Calabria: in coma dopo parto cesareo, nominati periti. Il caso approda in Parlamento

Catia Viscomi

CROTONE Il caso di Catia Viscomi, la 41enne di Soverato in coma da ormai 21 mesi dopo aver subito un taglio cesareo all’Ospedale Pugliese-Ciaccio di Catanzaro, approda in Parlamento. Il deputato del Movimento 5 Stelle, Andrea Colletti, ha preannunciato un’interrogazione parlamentare, accogliendo l’appello rivoltogli via mail da Paolo Lagonia, marito della donna. In particolare, Colletti intende chiedere al Ministero della Salute “come sia stato possibile far continuare a lavorare un soggetto instabile” come l’anestesista che operò quella notte in sala operatoria “e soprattutto quali conseguenze disciplinari vogliano intraprendere contro il Direttore Generale ed il Direttore Sanitario”.

Il dramma di Catia ha inizio la notte tra il 6 e il 7 maggio 2014, quando le viene praticato un taglio cesareo per dare alla luce il suo primo figlio. In sala operatoria qualcosa va storto, la donna entra in coma e viene trasferita presso la Casa di cura S.Anna di Crotone, centro di riferimento regionale per le gravi cerebrolesioni ad alta specialità riabilitativa, dove si trova ancora ricoverata.

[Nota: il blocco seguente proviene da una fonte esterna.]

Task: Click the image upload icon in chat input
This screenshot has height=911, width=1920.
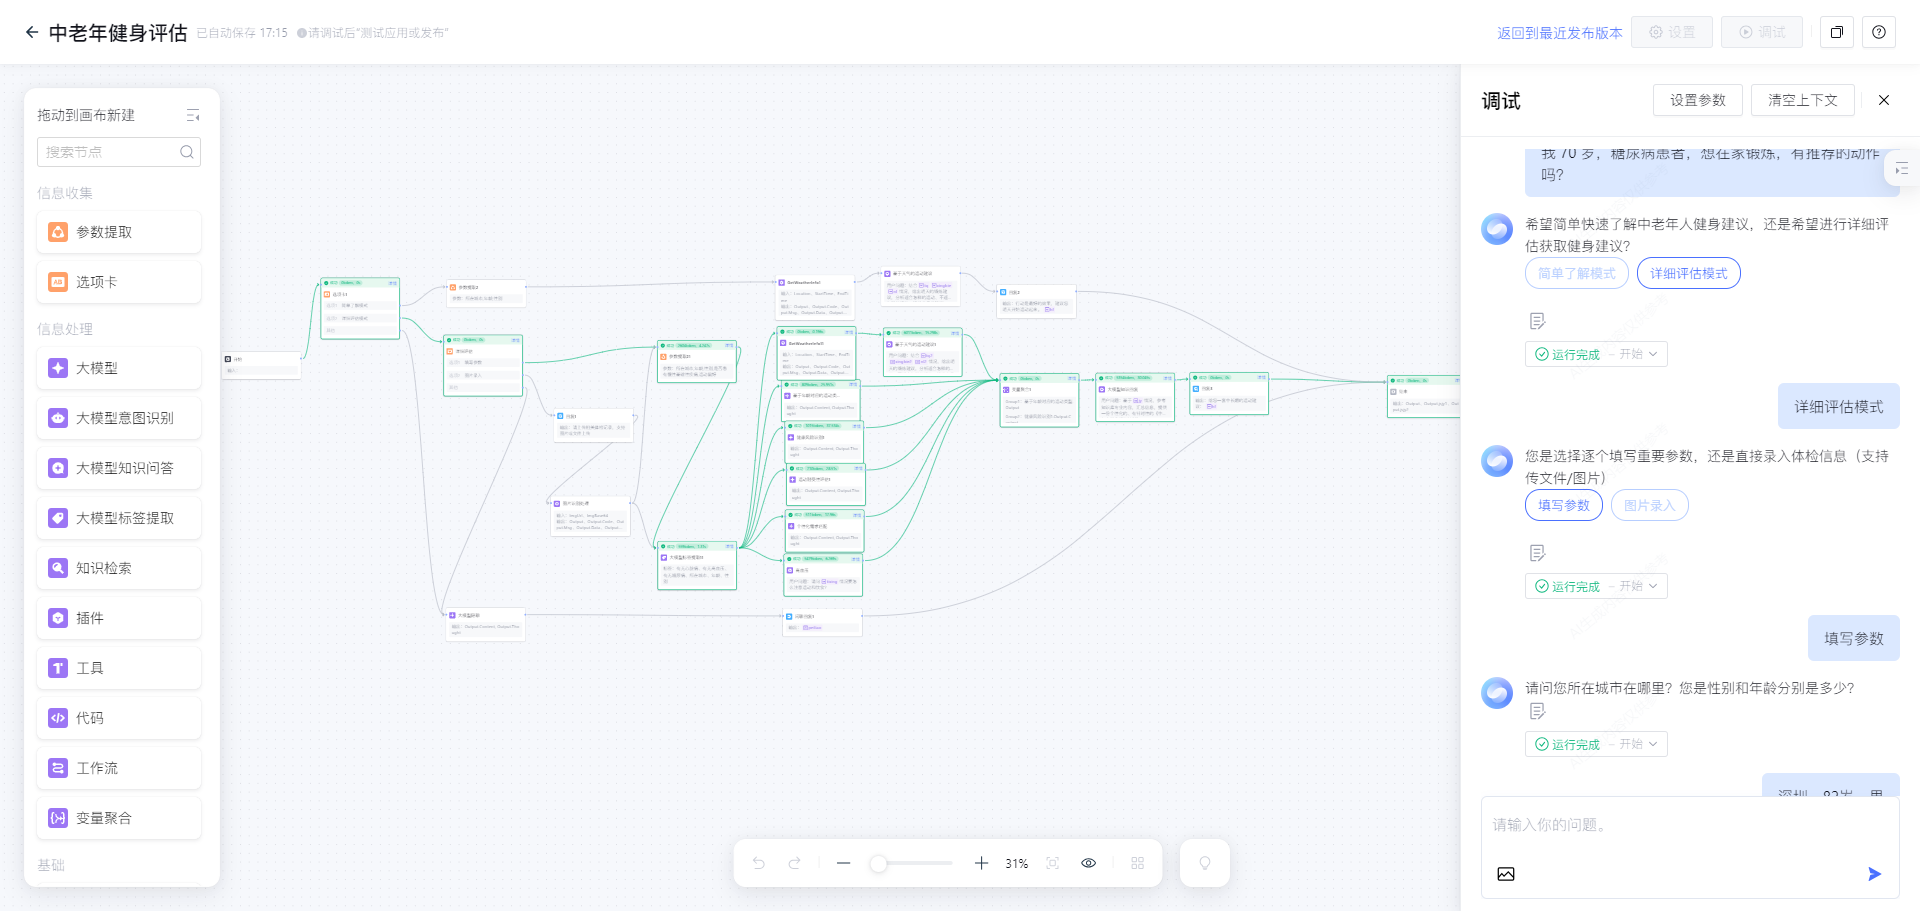Action: 1505,874
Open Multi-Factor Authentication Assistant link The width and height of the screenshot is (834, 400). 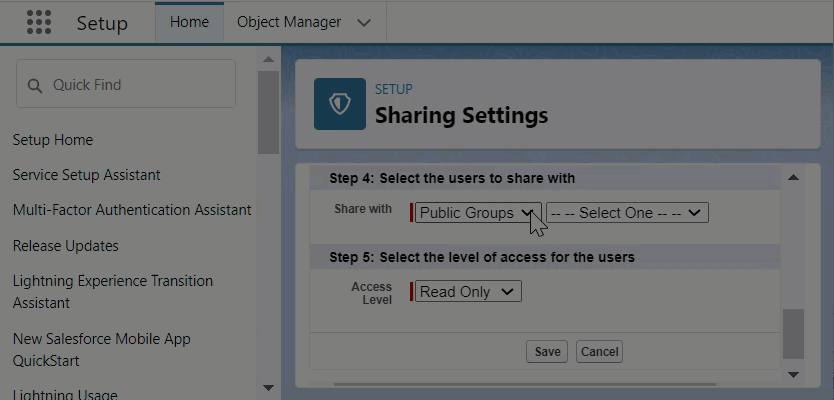pos(132,210)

La Procura di Catanzaro apre un’inchiesta ma poi chiede che il caso venga archiviato, dopo la morte dell’unico soggetto, che tutta l’equipe medica indicherà come responsabile di quanto avvenuto. Si tratta del medico anestesista, una donna ritenuta “incompatibile con l’attività di sala operatoria”.

La famiglia di Catia, assistita dall’avvocato Giuseppe Incardona del foro di Palermo, si oppone alla richiesta di archiviazione e il gip accoglie il ricorso. Le indagini dunque stanno proseguendo ed è proprio di questi giorni la notizia della nomina di tre periti incaricati dalla Procura, di far luce su quanto successe quella notte in ospedale. Come sono andati realmente i fatti? Chi ha sbagliato? Perché Catia si trova in come da quasi due anni? I tre esperti dovranno cercare di dare risposte a queste e tante altre domande.

Inoltre, il 20 gennaio scorso il Ministero della Salute ha chiesto alla Regione Calabria una relazione dettagliata sulla vicenda, in quanto “sembra emergere, al di là degli esiti processuali in sede penale, un percorso assistenziale quantomeno non adeguato alle condizioni della paziente nella fase di gestione del parto e dell’emergenza verificatasi nell’immediatezza del taglio cesareo, resosi necessario per il mancato impegno del feto nel canale del parto”.

E’ una strada lunga quella che conduce alla verità. Ma bisogna percorrerla, anche lentamente. “Lo dobbiamo a Katia – scrive Paolo Lagonia – mamma di uno splendido bambino, sogno della sua vita, che non ha mai conosciuto, ma anche medico stimato dalle centinaia di pazienti che a lei si sono affidati colmi di speranza nell’affrontare l’improba sfida contro il cancro”.